# Circle City Monthly Ride; OC CA,  May 12, Mother's Day!



## tripple3 (Apr 27, 2019)

*Circle City Monthly Bike Ride OC CA  May 12, Mother's Day*!
*What: Vintage Bike Ride through historic neighborhoods and bike trails. We will stop at interesting locations and finish with a lunch stop. We would love to see some moms out to ride!
When: Sunday May 12, Meet at 10:00am, and kickstands up at 10:30am Sharp.
Where: Ride starts at the fountain in the middle of the traffic circle at Chapman and Glassell in the city of Orange.
Who: Anyone who can ride a bike. We ask for vintage or classic type bicycles only.
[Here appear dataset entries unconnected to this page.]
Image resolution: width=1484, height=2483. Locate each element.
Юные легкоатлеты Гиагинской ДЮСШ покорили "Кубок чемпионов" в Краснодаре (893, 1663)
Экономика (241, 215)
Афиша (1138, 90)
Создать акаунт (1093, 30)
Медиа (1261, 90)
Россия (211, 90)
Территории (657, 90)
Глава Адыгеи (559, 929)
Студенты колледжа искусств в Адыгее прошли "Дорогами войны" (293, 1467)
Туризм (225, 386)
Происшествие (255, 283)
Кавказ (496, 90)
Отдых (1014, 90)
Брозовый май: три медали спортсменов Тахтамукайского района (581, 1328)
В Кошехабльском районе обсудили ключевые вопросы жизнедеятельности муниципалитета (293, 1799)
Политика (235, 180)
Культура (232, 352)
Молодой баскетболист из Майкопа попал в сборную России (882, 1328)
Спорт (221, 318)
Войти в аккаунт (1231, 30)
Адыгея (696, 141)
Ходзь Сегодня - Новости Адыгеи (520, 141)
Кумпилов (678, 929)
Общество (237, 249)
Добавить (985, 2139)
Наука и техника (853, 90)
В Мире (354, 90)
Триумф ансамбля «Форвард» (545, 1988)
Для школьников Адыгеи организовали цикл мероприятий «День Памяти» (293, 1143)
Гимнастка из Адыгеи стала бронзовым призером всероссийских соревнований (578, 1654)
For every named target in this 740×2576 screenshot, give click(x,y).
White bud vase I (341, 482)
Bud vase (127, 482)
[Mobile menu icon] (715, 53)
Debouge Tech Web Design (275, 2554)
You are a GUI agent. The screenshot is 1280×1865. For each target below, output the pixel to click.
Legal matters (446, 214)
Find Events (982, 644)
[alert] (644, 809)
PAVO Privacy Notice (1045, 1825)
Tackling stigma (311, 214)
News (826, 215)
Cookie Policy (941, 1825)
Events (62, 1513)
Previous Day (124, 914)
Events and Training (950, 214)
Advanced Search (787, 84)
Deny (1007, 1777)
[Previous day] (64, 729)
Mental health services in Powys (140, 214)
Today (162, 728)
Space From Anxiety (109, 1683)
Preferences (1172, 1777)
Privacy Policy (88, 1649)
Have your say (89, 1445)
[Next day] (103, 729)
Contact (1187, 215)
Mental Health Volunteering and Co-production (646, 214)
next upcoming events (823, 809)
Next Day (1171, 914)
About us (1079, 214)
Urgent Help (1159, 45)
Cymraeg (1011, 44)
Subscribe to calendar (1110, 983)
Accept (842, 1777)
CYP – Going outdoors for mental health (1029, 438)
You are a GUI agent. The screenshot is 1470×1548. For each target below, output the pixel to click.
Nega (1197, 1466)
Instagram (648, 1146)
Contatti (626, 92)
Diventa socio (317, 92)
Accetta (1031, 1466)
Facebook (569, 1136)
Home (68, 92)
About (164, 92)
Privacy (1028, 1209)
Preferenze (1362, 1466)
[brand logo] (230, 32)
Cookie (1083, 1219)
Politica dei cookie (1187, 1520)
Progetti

Pace is slow and hills will be minimal.*

*

*


----------



## Handle Bar Hoarder (Apr 27, 2019)

can i bring my mommy..... she can ride on my handlebars


----------



## BFGforme (Apr 28, 2019)

If I can get a new backpack and tool's and bike lock I'll try to make it!


----------



## tripple3 (May 8, 2019)

Bump this up for Sundays' Ride.


----------



## Jrodarod (May 12, 2019)

My daughter and I are in..


----------



## tripple3 (May 12, 2019)

an enthusiastic small group of riders talking about Moms and how great they are.....
Thanks for coming out!
See you June 9th for the Annual Cycle Truck Convoy
Get 'em Ready; let's Roll!
a few pics from today:



The MADSEN above was not part of our ride group; just a RAD new bike that was there at the same time.
















Since it was a small group, we were able to hit 2 garage sales today; scores by most all of us.
@Cory thanks again for that home-made $1 brownie.


----------



## mrg (May 12, 2019)

Small turn out but a fun ride and yard sale crawl in the OC with the Circle city gang


----------